## TASK PROMPT
Set down each record exactly. Omit the pictures.

━━━ DATA RECORDS ━━━

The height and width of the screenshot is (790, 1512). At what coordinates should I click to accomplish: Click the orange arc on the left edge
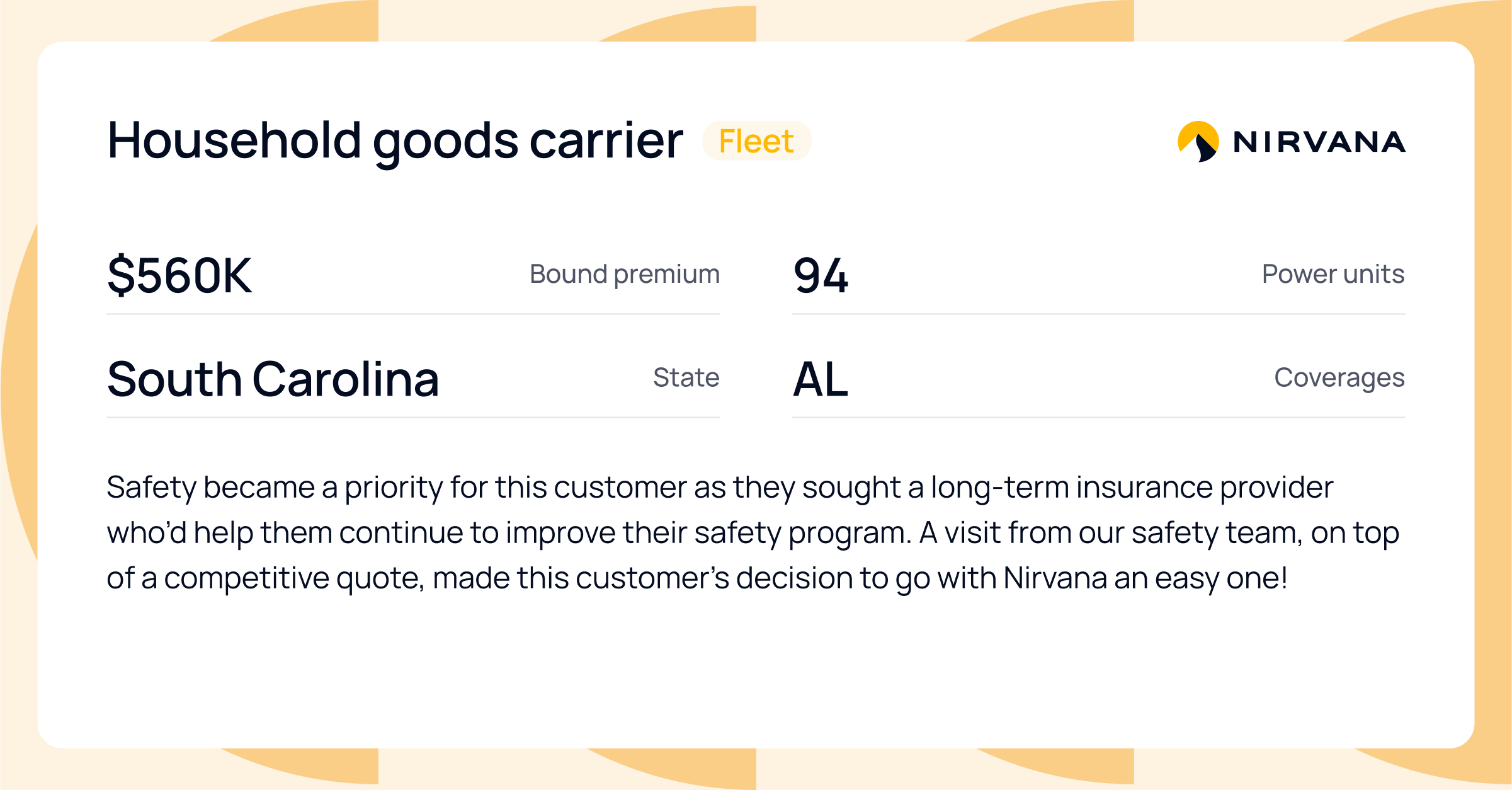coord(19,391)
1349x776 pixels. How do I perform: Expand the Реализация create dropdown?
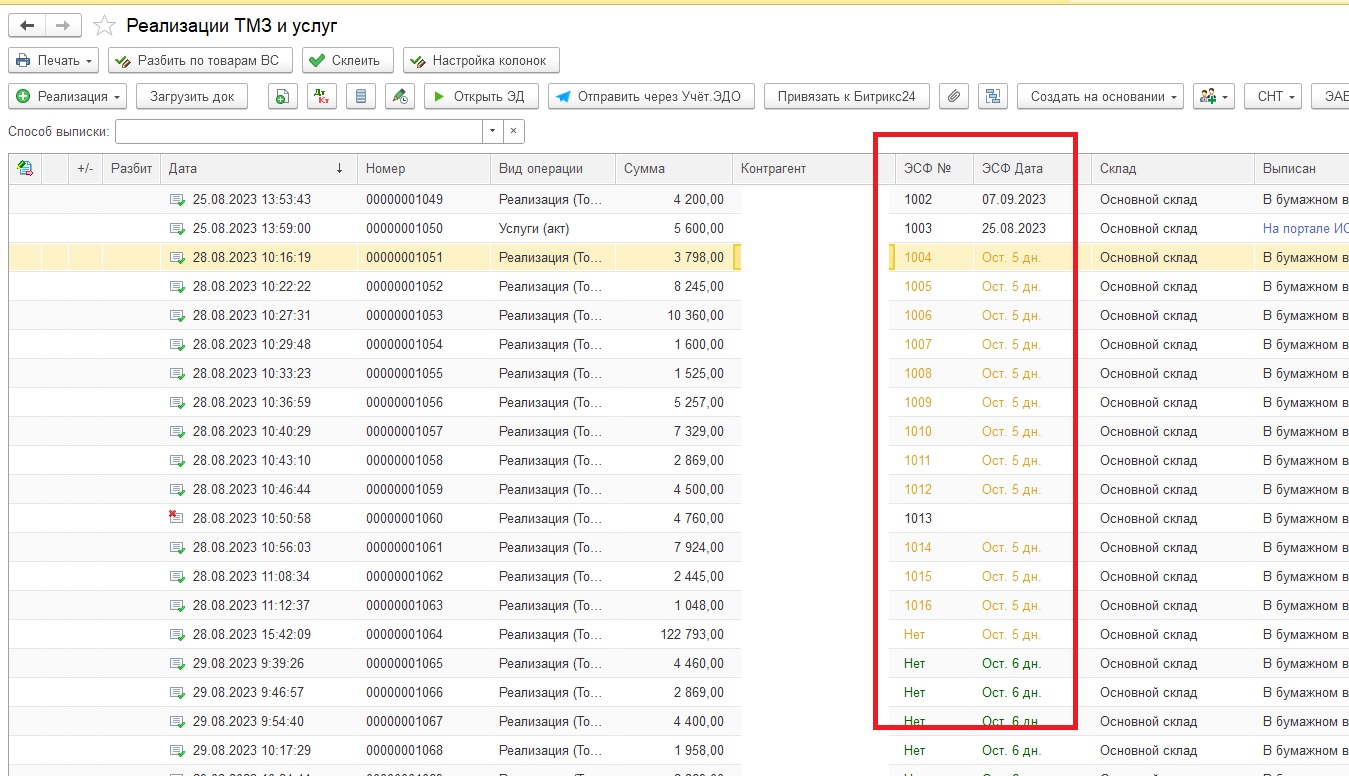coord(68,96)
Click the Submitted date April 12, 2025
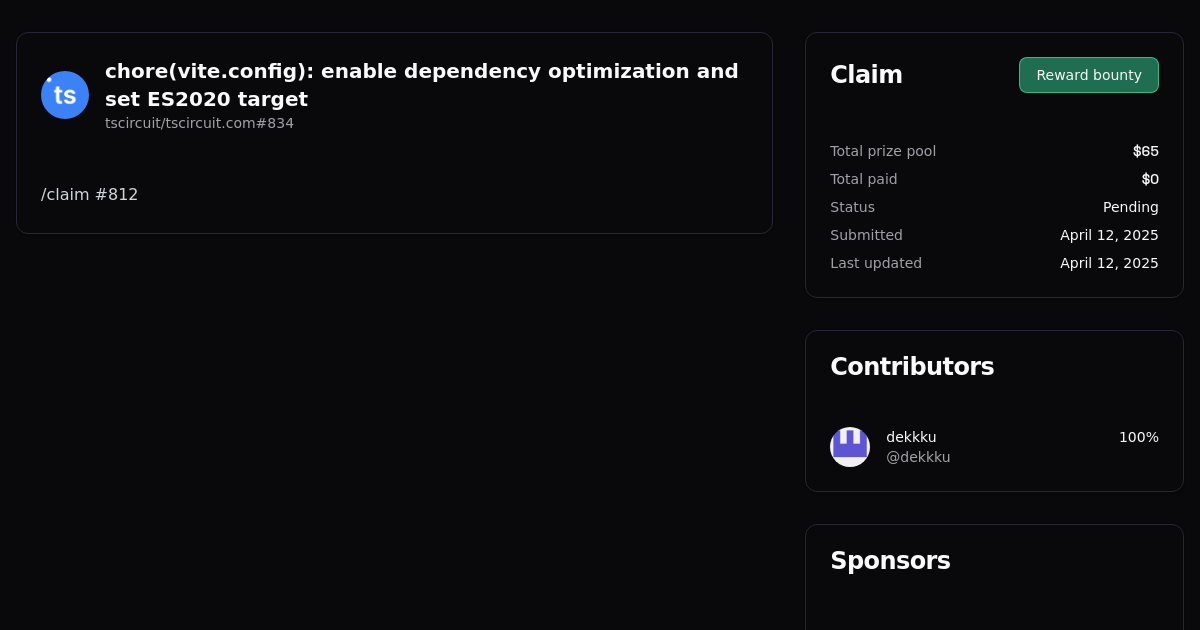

━━━

## REPLY
The height and width of the screenshot is (790, 1512). At what coordinates should I click to accomplish: Click the orange arc on the left edge
coord(19,391)
1349x776 pixels. How do I perform: Expand the Реализация create dropdown?
coord(68,96)
Click the Submitted date April 12, 2025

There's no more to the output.